彼女もヴィルヘルムと同じく反応を見せない。
公爵家のメイドらしいすました態度で背筋を美しくピンと伸ばして、静かにひかえているだけだ。
メイドの自分が口出しをするようなことではないとわきまえているのだろう。
考えを巡らせながらエドゥアルドは視線をさまよわせる。
その時ふと、ルーシェがソワソワしていることに気がついた。
彼女はクラウスの食事の後片づけをし、食後のコーヒーを準備してテーブルの上に並べているところだったのだが、エドゥアルドの方をちら、ちら、と何度も見ていた。
「どうしたんだ? ルーシェ。
なにか、言いたいことでもあるのか? 」
そんなメイドの様子をいぶかしんだエドゥアルドは、思わずそうたずねてしまっていた。
「あっ、はいっ!
……いえっ、そのっ、なんでもなくてですね!」
するとルーシェは一度うなずいたものの、すぐにツインテールを揺らしながら首を左右に振って見せる。
あからさまにごまかそうとしている態度だった。
「遠慮しなくていい。
なにかあったのなら、言ってくれ」
クラウスが出した問題への回答を見つけられずにいたエドゥアルドは、特に期待しないでルーシェにそう言っていた。
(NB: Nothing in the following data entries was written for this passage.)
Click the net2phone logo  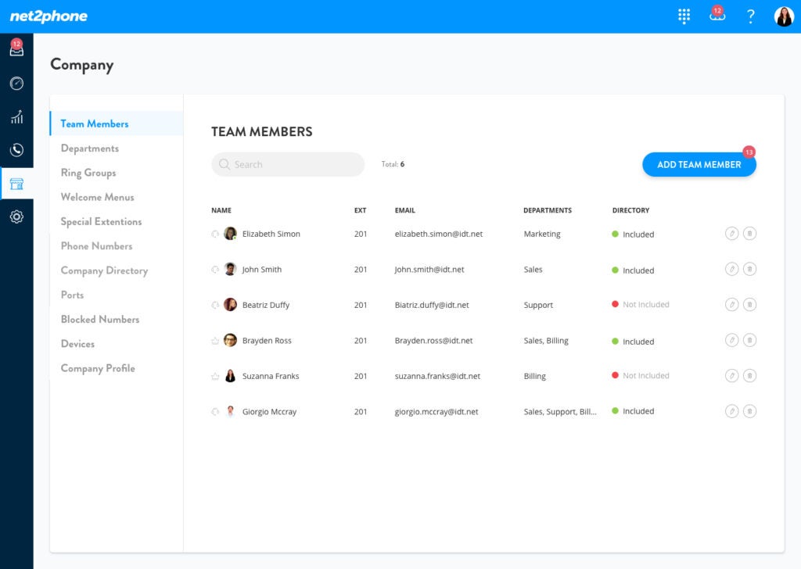click(x=48, y=16)
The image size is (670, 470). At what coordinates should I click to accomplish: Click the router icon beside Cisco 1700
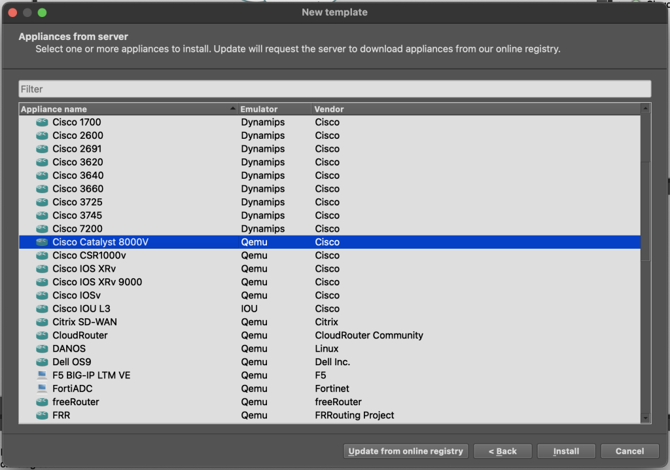point(42,122)
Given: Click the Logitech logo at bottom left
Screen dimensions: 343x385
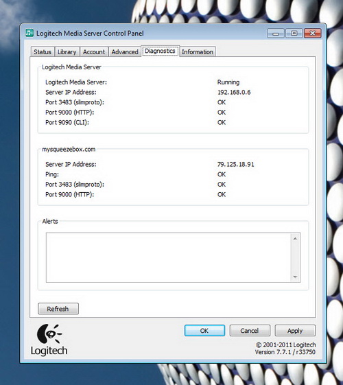Looking at the screenshot, I should pos(49,340).
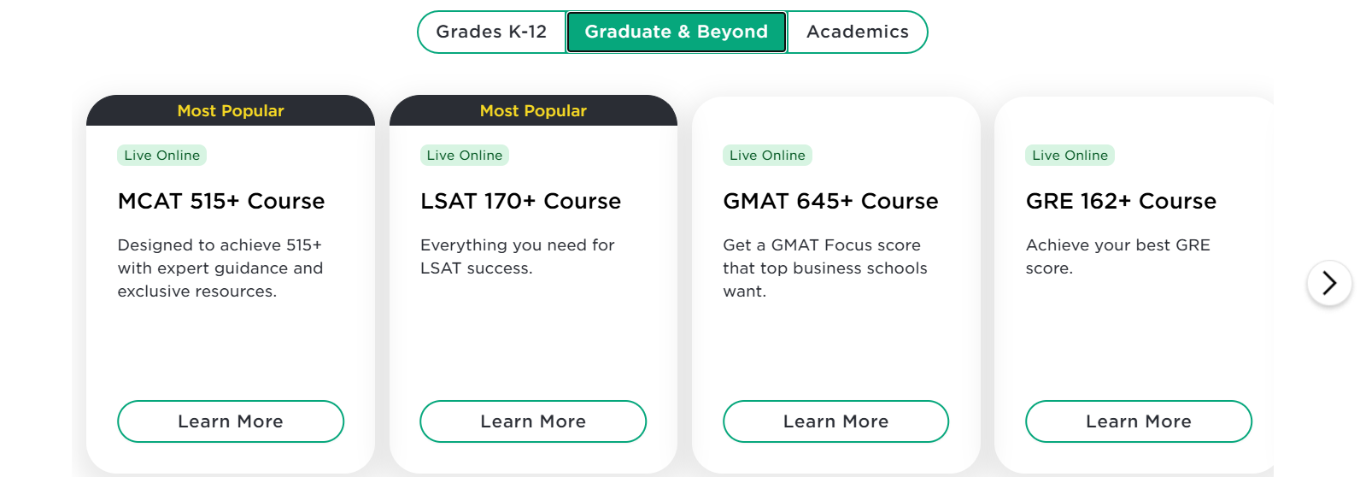Click the next carousel arrow

tap(1328, 283)
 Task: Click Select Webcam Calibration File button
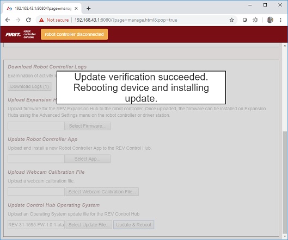pyautogui.click(x=102, y=192)
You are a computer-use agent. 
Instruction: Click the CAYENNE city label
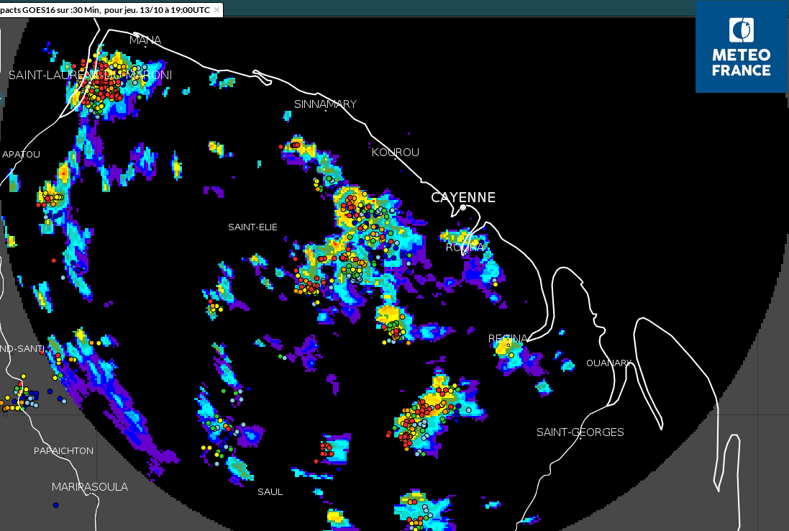pos(463,197)
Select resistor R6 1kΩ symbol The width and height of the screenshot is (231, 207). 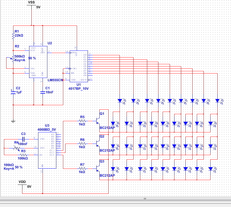point(82,144)
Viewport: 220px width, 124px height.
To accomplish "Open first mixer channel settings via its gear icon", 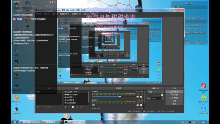I will [141, 97].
「えっと、その……、では、申し上げさせていただきます。
エドゥアルドさまの悪い噂を、それを流した人たちに打ち消させる方法って、もしかすると、ベネディクト公爵さまとフランツ公爵さまを仲間割れさせるのではないでしょうか? 」
「仲間割れ、というと? 」
エドゥアルドを陥れようとしている者たちを、仲間割れさせる。
陰謀押しかけて来た側に陰謀をしかけ返そうというルーシェの言葉に、エドゥアルドは思わず続きを述べるようにうながしていた。
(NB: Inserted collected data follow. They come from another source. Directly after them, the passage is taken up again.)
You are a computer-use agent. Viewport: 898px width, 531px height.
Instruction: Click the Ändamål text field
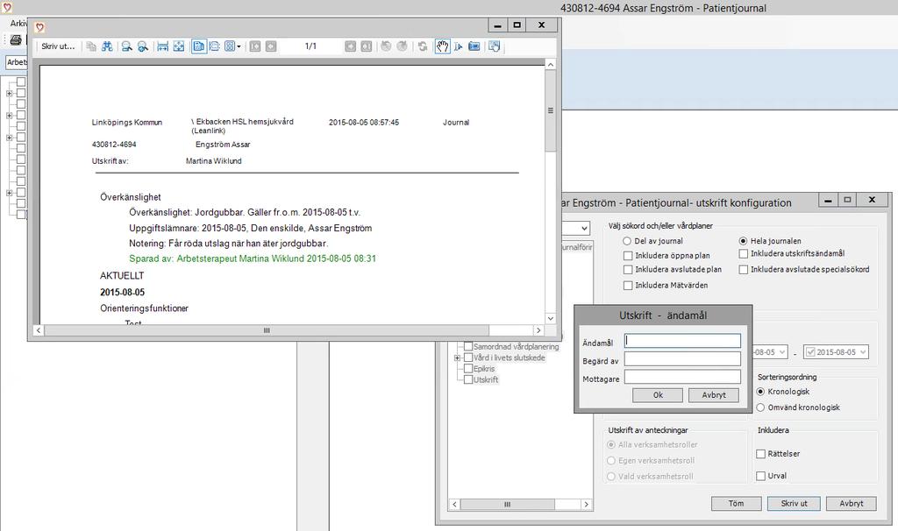click(682, 341)
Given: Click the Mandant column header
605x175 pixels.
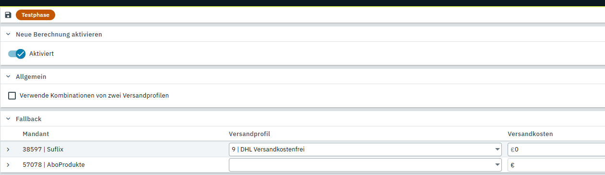Looking at the screenshot, I should coord(36,134).
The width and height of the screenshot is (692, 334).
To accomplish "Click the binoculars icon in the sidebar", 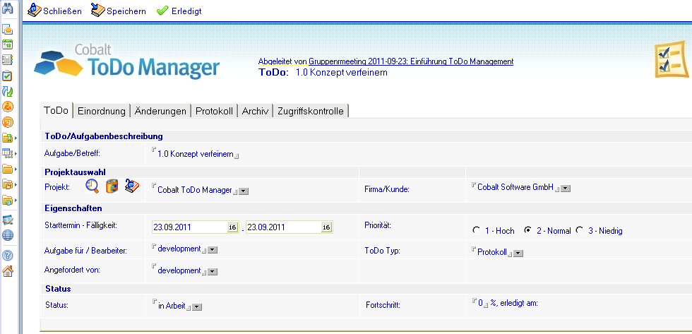I will tap(8, 9).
ヒントになりそうな意見だったら、今は何でもありがたかったからだ。
「ベネディクト公爵さまも、フランツ公爵さまも、元々は次の皇帝位を巡ったライバル関係ということでしたよね?
とっても仲が悪くて、お互いの足を引っ張り合っていたというのは、ルーも存じ上げています」
エドゥアルドだけではなく、その場にいた全員から注目されたメイドは、給仕する手を止め、恥ずかしそうにしながらも言葉を続ける。
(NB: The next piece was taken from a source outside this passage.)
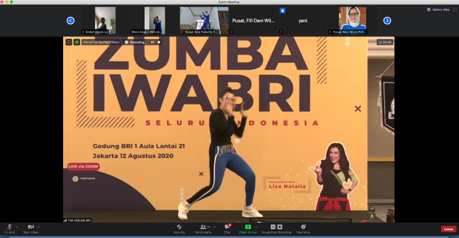Click Cancel the Spotlight Video

coord(101,42)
なぜなら、そうせよとエドゥアルドから命じられているからだ。
「そのお2人がエドゥアルドさまを陥れようとしているのは、エドゥアルドさまも皇帝位を狙っていると、そう勘違いされたからなんですよね?
それで、勘違いをした理由は、エドゥアルドさまが皇帝選挙に関与なさろうとせずに、中立の立場を取られていたから。
だったら、エドゥアルドさまがどっちつかずの態度を変えてしまって、ベネディクトさまかフランツさま、どちらかを支持することにすればよいのではないでしょうか? 」
「僕が、ベネディクト公爵かフランツ公爵か、どちらを支持するのかはっきりさせる……? 」
エドゥアルドはルーシェの言葉に眉をひそめていた。
それは今まで考えても見なかったことだったし、どちらにもつきたくはないと、そう思って避けてきたことだったからだ。